Vigorous Enforcement of the Price Cap is Expected; Implementing the Recordkeeping and Attestation Requirements Is Accordingly Strongly Recommended
While OFAC has identified a safe harbor for cases where service providers inadvertently deal in oil purchased above the price cap due to falsified records provided by illicit actors (and those actors have complied with OFAC’s recommended recordkeeping and attestation requirements), OFAC has also cautioned the marketplace in this guidance that “persons that make significant purchases of oil above the price cap and knowingly rely on service providers subject to the maritime services policy, or persons that knowingly provide false information, documentation, or attestations to such a service provider, will have potentially violated the maritime services policy and may be a target for a sanctions enforcement action.”

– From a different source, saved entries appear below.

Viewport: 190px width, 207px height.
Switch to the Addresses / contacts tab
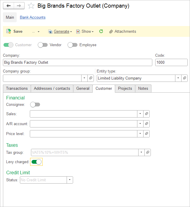tap(52, 88)
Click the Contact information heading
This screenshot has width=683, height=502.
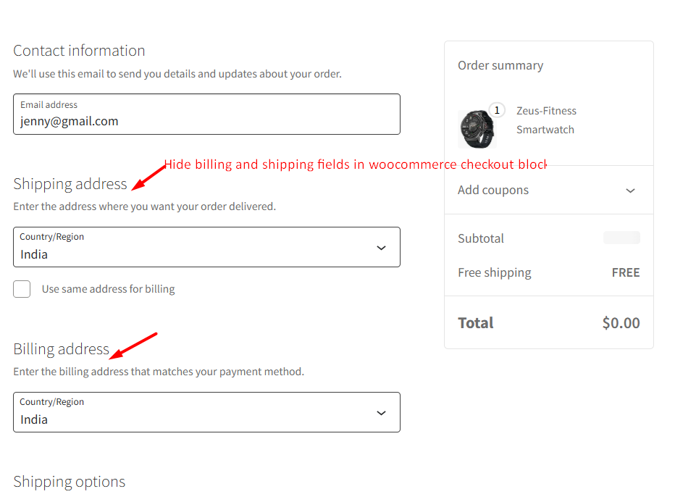pyautogui.click(x=79, y=51)
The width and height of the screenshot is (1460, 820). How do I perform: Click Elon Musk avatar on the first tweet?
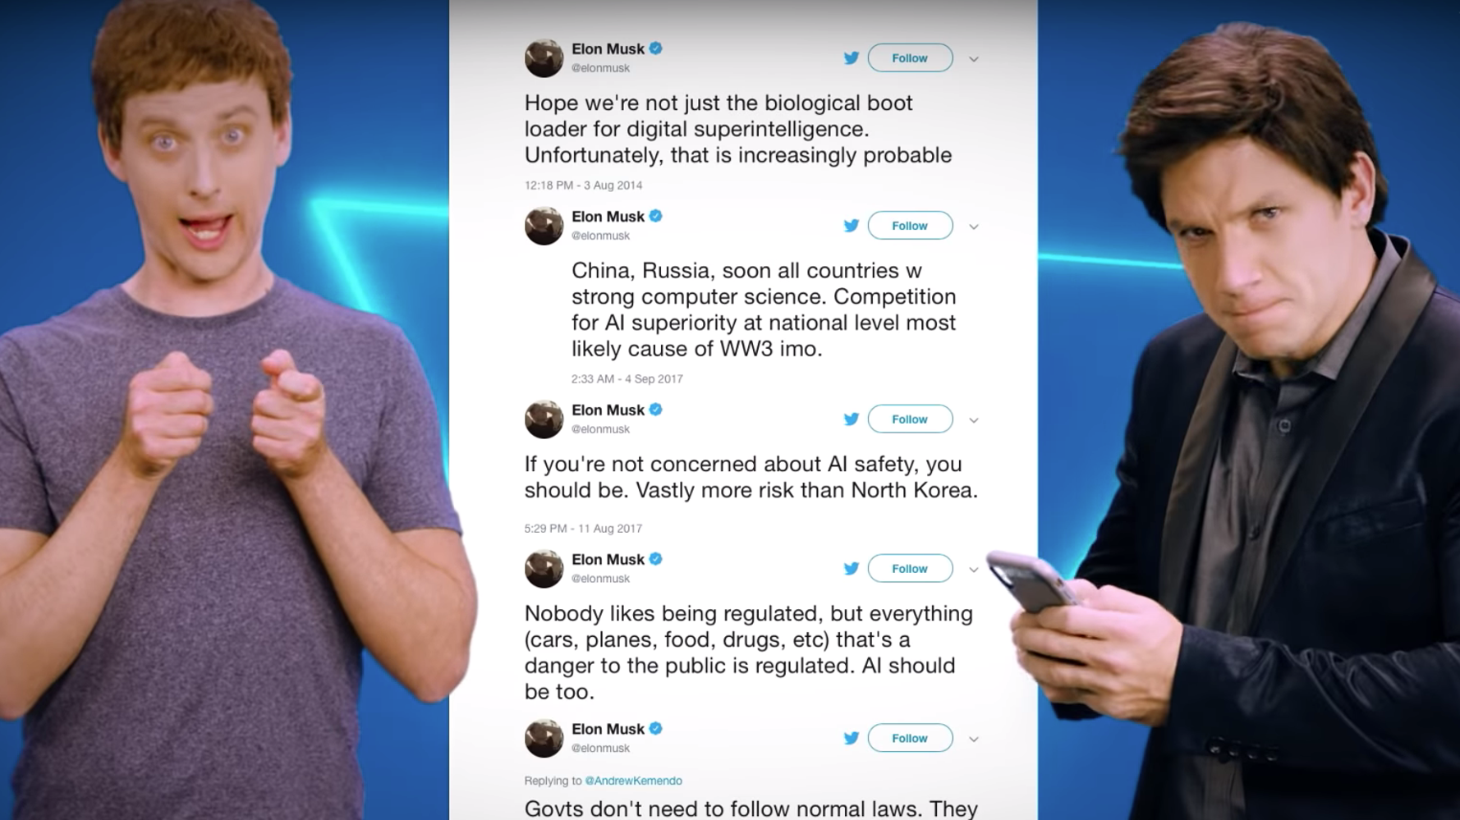pyautogui.click(x=544, y=58)
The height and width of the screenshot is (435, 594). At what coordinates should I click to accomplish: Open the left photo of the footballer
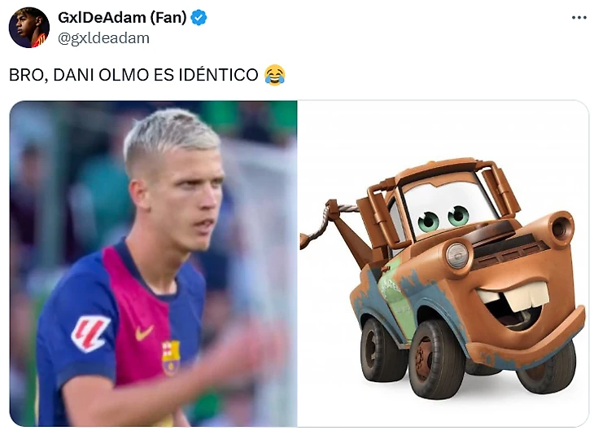click(154, 263)
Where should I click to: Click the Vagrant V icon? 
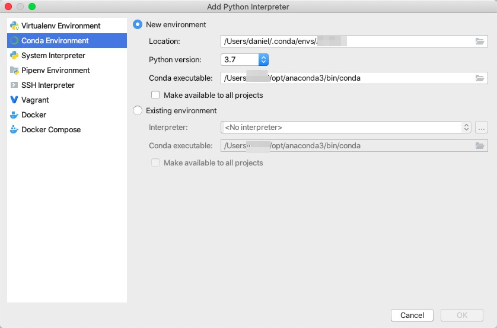15,100
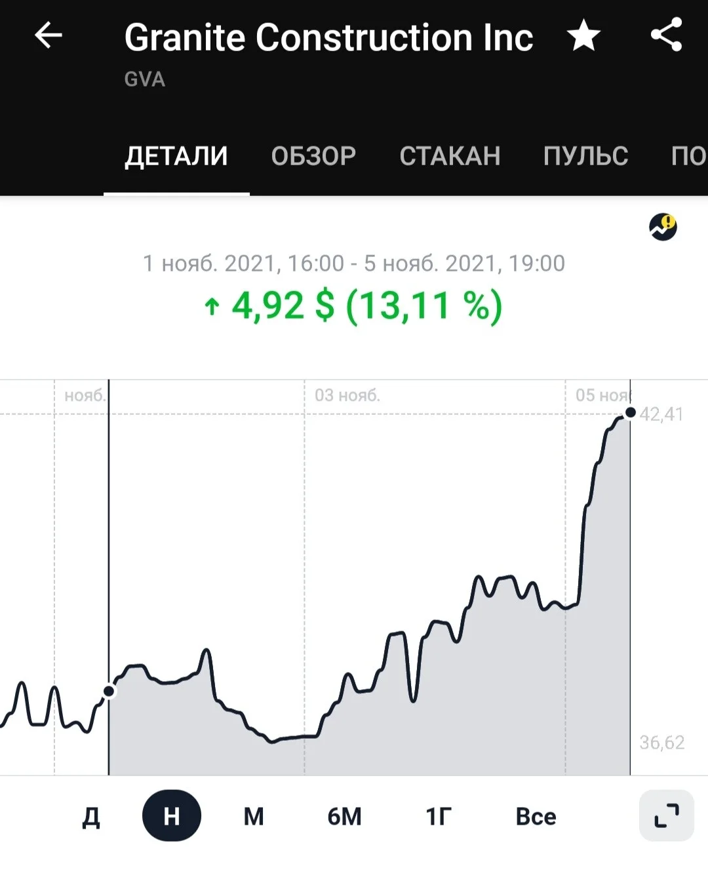Switch to the ПУЛЬС tab
The image size is (708, 883).
585,156

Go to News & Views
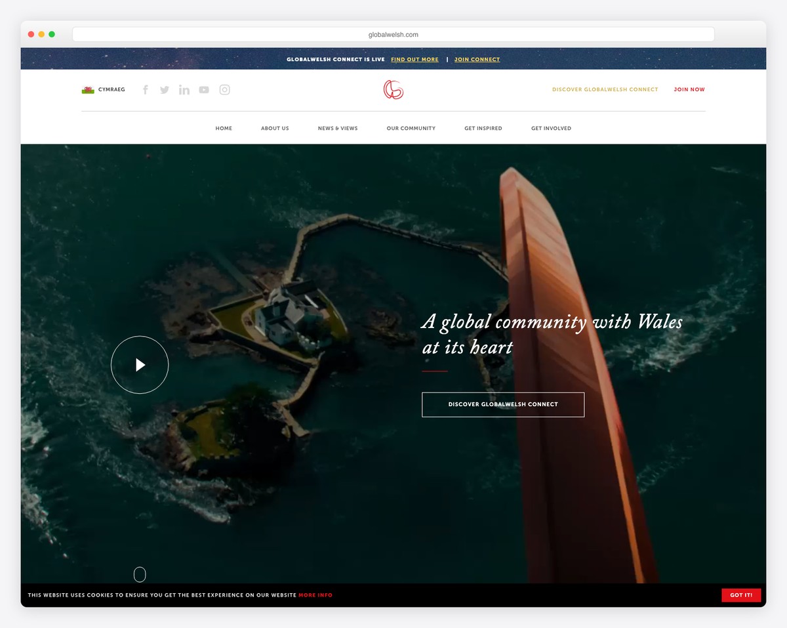tap(338, 129)
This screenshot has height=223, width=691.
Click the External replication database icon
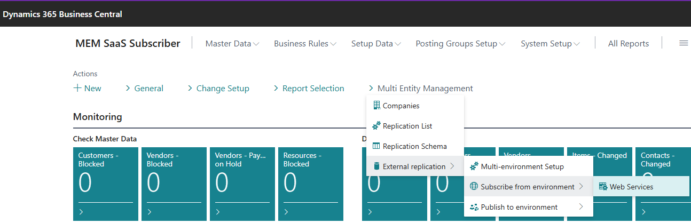coord(376,166)
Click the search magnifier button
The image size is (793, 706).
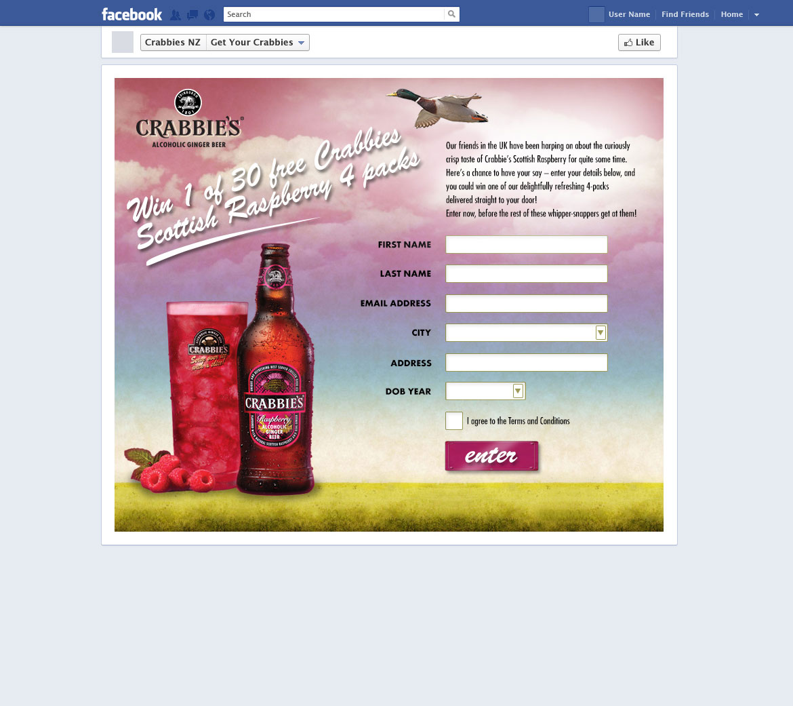coord(451,14)
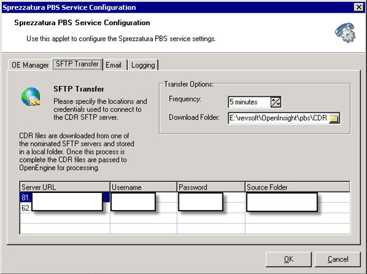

Moreover, enforcement is likely to cut across borders and be an international effort among all implementing coalition countries, as OFAC has advised that “Treasury and the U.S. Government broadly anticipates working with other members of the coalition implementing the maritime services policy to enforce the price cap, including by sharing information.”
OFAC has also published exceedingly suggestive illustrative guidance, reflecting examples of permitted and prohibited transactions in the marketplace, as follows:
As shown in these examples, bad actors in the maritime services supply chain who falsify documentation or attempt to evade or avoid the price cap will be targets of sanctions enforcement by OFAC or other authorities.
Likewise, other actors in the maritime services supply chain who do not implement OFAC’s guidance or who recklessly deal in seaborne Russian oil without taking steps to implement a risk-based compliance program including recordkeeping and attestation requirements as applicable to those persons’ business are potential targets of a sanctions enforcement action if they inadvertently engage in a prohibited transaction.
We will continue to closely monitor developments in this space. If you have any questions or concerns about U.S. sanctions, please contact Bruce Paulsen or Brian Maloney at Seward & Kissel’s Sanctions Practice Group.
1 OFAC advised that tactics used to facilitate sanctionable or illicit maritime trade also serve as indicators that actors may be evading the price cap. Such tactics include: disabling or manipulating the automatic identification system (AIS) on vessels; physically altering vessel identification; falsifying cargo and vessel documents; ship-to-ship (STS) transfers; voyage irregularities; false flags and flag hopping; and complex ownership or management. The U.S. Departments of State and Treasury, and the U.S. Coast Guard issued a global advisory on May 14, 2020 discussing these red flags and best practices in further detail.
2 OFAC advised that whether the use of a shipping route or transshipment point for shipping seaborne Russian oil is abnormal can be determined by past practice or historic AIS data, a lack of historic AIS data for a particular tanker or fleet of tankers owned by a particular shipper, transshipment through one or more jurisdictions for no apparent economic reason, and sudden unexplained changes in route.